Em entrevista à Folha de S.Paulo, o presidente Lula afirmou que o papel da imprensa não é o de fiscalizar, e sim de informar. “Não acho que o papel da imprensa é fiscalizar. É informar. Para ser fiscal tem o Tribunal de Contas da União, a Corregedoria-Geral da República, tem um monte de coisas. A imprensa tem de ser o grande órgão informador da opinião pública. Essa informação pode ser de elogios, de denúncias sobre o governo, de outros assuntos. A única coisa que peço a Deus é que a imprensa informe, da maneira mais isenta possível, e as posições políticas sejam colocadas nos editoriais”, disse Lula.
O presidente da República questiona um dos pilares da democracia: o papel fiscalizador da imprensa. Suas declarações são uma contradição com seu suposto respeito à liberdade de imprensa. Fiscalizar faz parte integrante do processo informativo. E como Lula não é tonto, o falso disjuntivo (informação versus fiscalização) tem uma finalidade precisa: limitar o papel fiscalizador dos jornais e desacreditá-los. Na verdade, caro leitor, Lula manifesta crescente desconforto com aquilo que é rotineiro em qualquer democracia: o necessário contrapoder exercido pela imprensa.
Afinal, qual é a perversidade que deve ser debitada na conta dessa imprensa tão questionada pelo presidente? A denúncia de recorrentes atos de corrupção que cresceram como cogumelos à sombra da leniência presidencial? A veiculação de reportagens mostrando um presidente que dá olímpicas bananas à legislação eleitoral? Os jornais, por exemplo, sem uso de adjetivos e com textos sólidos, mostraram o que aconteceu recentemente às margens do São Francisco: uma fantástica operação de marketing montada pelo presidente da República e por sua candidata num explícito confronto à legislação eleitoral. Ou será que a azia de Lula é provocada pelo desnudamento de suas aparentes contradições? Recentemente, Lula criticou o criminoso vandalismo do MST, mas seu governo continua irrigando o caixa da entidade e seu partido, o PT, quer o MST na elaboração do programa de Dilma.

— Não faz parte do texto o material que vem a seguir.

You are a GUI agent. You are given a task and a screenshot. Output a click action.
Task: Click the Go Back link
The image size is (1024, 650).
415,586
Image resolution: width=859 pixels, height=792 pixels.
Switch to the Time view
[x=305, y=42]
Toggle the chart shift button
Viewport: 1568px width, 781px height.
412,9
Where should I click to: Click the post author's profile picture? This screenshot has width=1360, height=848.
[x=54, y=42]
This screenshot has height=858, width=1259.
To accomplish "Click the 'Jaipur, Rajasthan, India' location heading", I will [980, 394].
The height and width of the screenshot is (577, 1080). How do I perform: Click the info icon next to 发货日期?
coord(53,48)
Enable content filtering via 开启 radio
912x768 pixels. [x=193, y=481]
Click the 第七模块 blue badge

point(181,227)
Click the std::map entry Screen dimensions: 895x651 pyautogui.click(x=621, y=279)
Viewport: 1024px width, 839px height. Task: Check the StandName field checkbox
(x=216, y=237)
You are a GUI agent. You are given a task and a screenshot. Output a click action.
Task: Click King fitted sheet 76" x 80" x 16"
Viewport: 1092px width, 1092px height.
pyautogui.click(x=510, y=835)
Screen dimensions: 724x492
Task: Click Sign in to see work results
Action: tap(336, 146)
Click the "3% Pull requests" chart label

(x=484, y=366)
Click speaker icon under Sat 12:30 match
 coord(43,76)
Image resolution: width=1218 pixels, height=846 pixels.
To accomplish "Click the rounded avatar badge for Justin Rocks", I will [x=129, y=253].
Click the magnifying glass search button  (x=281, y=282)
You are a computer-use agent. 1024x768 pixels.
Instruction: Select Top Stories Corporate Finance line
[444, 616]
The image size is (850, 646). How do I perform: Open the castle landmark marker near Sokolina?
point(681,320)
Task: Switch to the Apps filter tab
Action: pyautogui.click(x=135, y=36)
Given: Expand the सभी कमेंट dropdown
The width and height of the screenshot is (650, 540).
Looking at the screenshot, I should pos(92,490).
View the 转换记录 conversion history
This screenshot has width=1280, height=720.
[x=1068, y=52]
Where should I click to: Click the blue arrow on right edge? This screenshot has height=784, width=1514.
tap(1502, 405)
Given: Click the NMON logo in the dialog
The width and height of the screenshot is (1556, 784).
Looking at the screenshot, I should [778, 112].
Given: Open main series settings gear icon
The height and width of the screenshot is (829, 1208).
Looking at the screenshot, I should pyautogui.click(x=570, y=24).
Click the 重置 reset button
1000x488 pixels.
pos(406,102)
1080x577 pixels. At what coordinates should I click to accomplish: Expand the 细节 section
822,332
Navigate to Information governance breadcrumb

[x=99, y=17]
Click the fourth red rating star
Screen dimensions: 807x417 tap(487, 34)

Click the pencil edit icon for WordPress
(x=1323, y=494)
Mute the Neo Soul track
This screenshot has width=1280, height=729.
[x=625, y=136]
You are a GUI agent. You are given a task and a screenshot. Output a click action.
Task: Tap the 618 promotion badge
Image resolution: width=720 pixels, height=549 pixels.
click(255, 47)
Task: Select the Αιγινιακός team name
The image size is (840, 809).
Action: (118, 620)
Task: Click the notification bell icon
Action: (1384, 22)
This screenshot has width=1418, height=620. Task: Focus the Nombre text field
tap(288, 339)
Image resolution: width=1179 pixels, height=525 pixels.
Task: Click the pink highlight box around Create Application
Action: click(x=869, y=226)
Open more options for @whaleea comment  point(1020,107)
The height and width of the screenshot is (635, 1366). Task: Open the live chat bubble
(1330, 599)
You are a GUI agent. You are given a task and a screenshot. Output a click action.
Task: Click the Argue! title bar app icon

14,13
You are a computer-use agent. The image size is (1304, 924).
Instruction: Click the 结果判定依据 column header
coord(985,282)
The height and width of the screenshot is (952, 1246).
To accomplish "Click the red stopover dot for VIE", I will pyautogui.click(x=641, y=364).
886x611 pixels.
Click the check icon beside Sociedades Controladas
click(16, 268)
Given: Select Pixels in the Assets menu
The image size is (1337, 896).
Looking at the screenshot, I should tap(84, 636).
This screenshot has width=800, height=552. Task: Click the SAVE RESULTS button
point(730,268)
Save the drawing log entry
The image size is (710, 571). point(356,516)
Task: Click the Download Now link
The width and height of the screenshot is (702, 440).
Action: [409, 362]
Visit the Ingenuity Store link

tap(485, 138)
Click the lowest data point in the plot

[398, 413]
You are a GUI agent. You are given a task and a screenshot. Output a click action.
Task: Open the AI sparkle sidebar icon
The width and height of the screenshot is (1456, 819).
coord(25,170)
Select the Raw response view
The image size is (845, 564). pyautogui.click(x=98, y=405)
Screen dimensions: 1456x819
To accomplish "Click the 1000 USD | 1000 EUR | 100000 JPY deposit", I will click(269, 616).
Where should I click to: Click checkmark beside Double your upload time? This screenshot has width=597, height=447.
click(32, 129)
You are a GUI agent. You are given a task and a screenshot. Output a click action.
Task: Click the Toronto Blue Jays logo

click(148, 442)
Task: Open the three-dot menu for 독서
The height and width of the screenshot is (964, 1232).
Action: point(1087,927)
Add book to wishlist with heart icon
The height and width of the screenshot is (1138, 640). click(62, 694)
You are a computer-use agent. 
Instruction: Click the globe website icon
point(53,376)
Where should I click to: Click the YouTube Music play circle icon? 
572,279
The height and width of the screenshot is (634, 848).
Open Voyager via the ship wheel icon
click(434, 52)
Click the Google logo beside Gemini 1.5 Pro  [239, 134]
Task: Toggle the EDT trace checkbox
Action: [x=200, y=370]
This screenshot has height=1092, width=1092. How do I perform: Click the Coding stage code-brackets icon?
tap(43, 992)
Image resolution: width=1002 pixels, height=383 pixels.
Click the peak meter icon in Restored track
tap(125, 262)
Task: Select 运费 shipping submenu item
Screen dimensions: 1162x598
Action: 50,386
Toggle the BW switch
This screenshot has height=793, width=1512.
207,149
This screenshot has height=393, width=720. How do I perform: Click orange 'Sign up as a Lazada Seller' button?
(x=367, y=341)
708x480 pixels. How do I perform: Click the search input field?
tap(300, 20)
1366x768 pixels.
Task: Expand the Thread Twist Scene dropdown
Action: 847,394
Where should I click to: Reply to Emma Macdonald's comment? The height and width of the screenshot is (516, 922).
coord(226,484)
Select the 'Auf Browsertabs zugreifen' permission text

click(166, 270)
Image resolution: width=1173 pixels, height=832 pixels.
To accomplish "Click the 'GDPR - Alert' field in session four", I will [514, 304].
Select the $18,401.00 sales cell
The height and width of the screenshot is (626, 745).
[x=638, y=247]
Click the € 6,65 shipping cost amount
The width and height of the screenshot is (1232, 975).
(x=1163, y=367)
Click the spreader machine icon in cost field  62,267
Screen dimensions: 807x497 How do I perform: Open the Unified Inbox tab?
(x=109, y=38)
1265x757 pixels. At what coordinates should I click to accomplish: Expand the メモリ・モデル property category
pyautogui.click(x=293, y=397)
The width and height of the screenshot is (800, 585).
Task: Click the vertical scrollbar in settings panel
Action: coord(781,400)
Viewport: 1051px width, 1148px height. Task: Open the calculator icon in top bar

Eu e outros colegas da imprensa estávamos, em 2006, na Costa Rica. Lá participamos de um seminário promovido pela Sociedade Interamericana de Imprensa (SIP). O encontro foi aberto por Oscar Arias, presidente da República e Prêmio Nobel da Paz de 1987. Impressionou-me a qualidade intelectual e a entranha democrática do presidente Arias. Suas palavras foram um panegírico à liberdade de imprensa. “Juntamente com eleições periódicas e com a separação dos Poderes, a liberdade de imprensa é o instrumento mais poderoso para realizar, efetivamente, uma das grandes conquistas da civilização ocidental: a ideia de que o poder político, se pretende ser legítimo, deve estar submetido a limites e que o poder absoluto, como intuía lorde Acton, não é senão uma forma absoluta de corrupção. Quanto mais livre for a imprensa, mais limitado estará o exercício do poder e maior será a probabilidade de que nossas liberdades individuais permaneçam a salvo”, sublinhou o presidente.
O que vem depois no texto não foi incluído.